• Task to carry out
Search the entries for lines that contain the word "agent", and report each one found.

================

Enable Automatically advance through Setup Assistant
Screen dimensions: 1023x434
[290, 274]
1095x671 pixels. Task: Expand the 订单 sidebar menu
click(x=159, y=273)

================

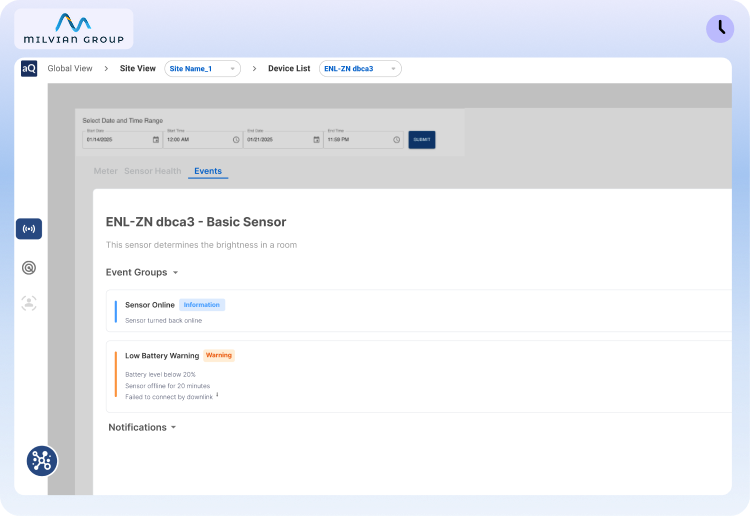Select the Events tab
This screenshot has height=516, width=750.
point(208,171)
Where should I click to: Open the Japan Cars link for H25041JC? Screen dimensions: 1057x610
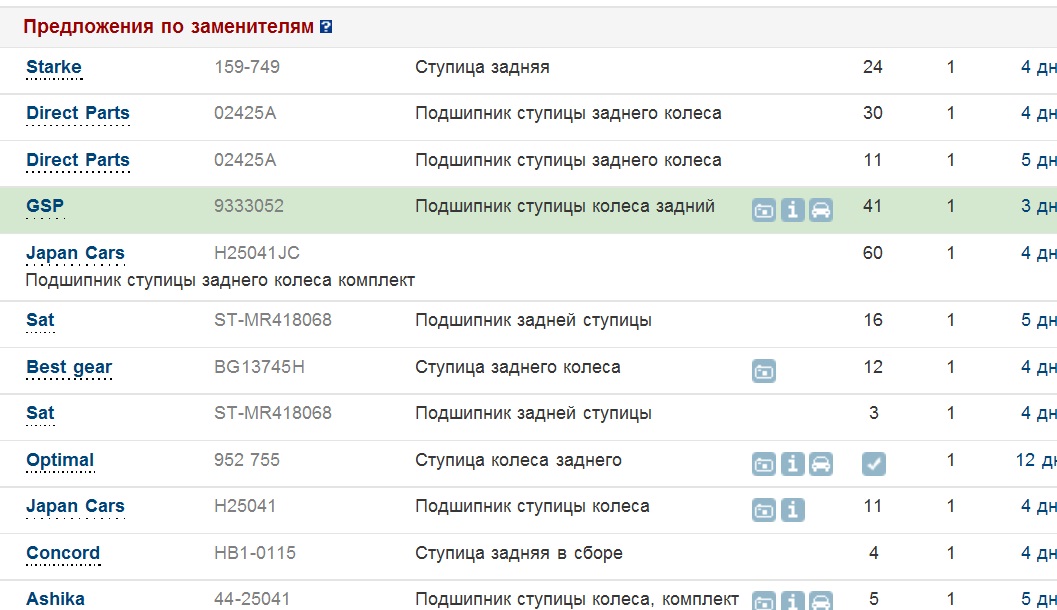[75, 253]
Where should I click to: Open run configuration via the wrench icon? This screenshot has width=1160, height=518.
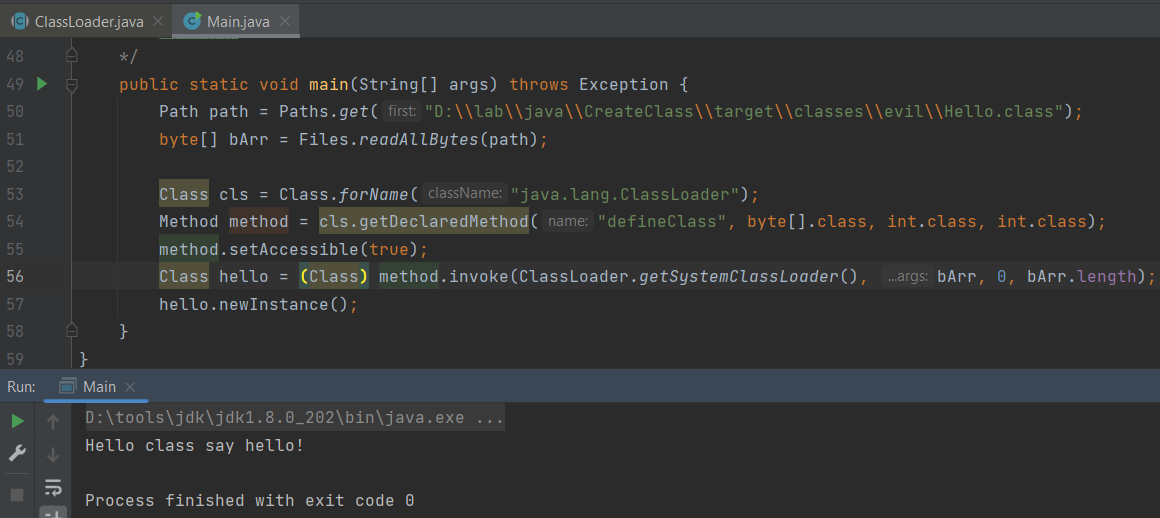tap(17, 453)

================

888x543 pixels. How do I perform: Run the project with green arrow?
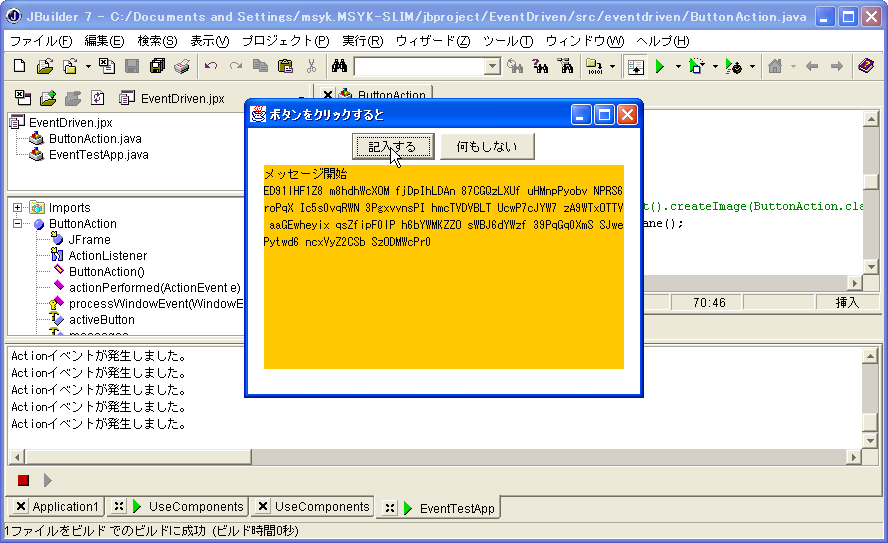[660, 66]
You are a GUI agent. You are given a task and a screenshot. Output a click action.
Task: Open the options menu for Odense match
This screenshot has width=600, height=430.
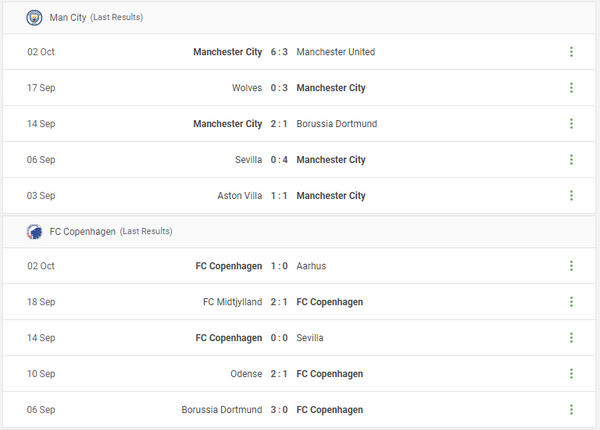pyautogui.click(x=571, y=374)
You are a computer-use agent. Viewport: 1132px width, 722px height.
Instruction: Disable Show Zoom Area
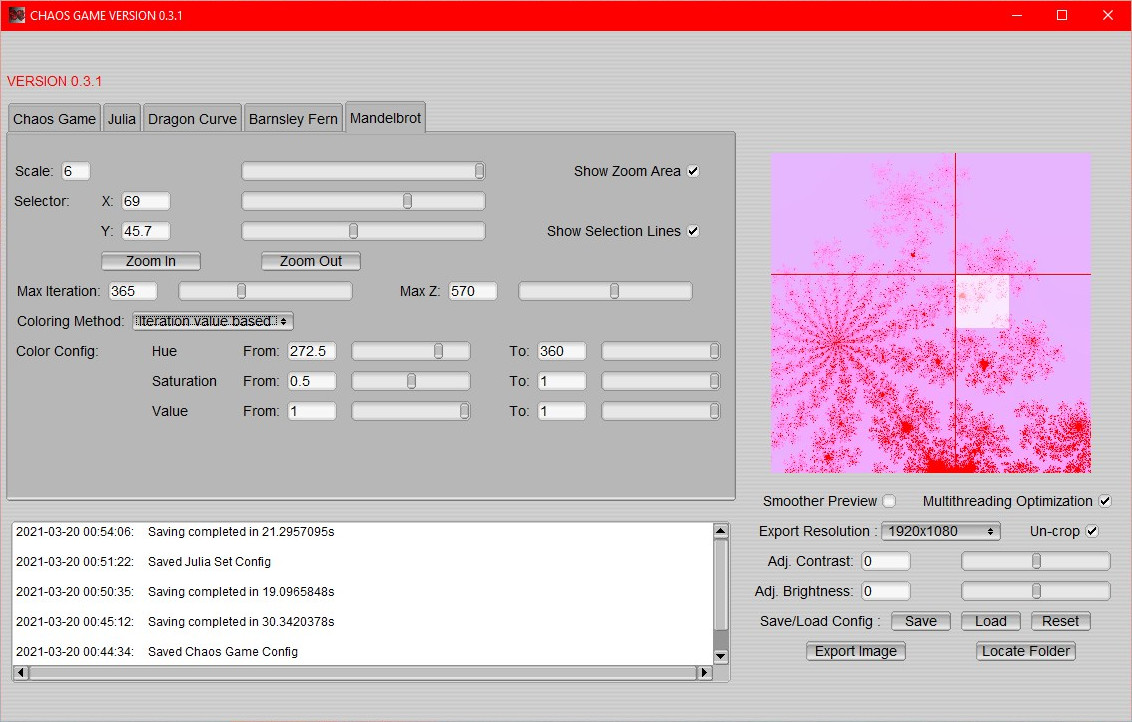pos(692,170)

================

• Answer to the problem
You are a GUI agent. You are given a task and a screenshot. Output a click action.
You are a computer-use agent. Viewport: 1132px width, 722px height.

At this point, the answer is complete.